Work to complete —
Report back every line in the data that includes the string "dimensions".

Data supplied —
□ □ □

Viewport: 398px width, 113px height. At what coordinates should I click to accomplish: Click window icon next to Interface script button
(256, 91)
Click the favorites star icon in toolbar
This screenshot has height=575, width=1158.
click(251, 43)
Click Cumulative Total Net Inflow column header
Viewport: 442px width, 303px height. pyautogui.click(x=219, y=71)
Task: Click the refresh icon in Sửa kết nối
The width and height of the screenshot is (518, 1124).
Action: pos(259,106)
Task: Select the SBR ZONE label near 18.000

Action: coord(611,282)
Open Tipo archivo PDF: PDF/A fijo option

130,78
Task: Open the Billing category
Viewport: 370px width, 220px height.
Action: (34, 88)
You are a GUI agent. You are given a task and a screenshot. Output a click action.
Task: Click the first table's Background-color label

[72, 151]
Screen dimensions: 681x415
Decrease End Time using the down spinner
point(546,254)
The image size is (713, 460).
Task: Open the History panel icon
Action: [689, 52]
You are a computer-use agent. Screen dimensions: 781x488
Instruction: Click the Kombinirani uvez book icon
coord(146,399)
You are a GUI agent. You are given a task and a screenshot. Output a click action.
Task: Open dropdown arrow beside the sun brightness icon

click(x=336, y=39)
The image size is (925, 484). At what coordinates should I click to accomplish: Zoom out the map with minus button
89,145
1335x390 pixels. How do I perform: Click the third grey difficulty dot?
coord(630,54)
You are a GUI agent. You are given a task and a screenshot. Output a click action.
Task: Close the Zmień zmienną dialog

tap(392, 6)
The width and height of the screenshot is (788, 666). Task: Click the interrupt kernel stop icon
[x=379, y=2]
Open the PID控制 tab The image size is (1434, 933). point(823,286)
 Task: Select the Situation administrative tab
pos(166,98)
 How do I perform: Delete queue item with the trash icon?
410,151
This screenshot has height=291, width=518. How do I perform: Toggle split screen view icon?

□ □ □

Response to this task —
Screen dimensions: 681x415
You are a computer-use agent. Screen dimensions: 781x488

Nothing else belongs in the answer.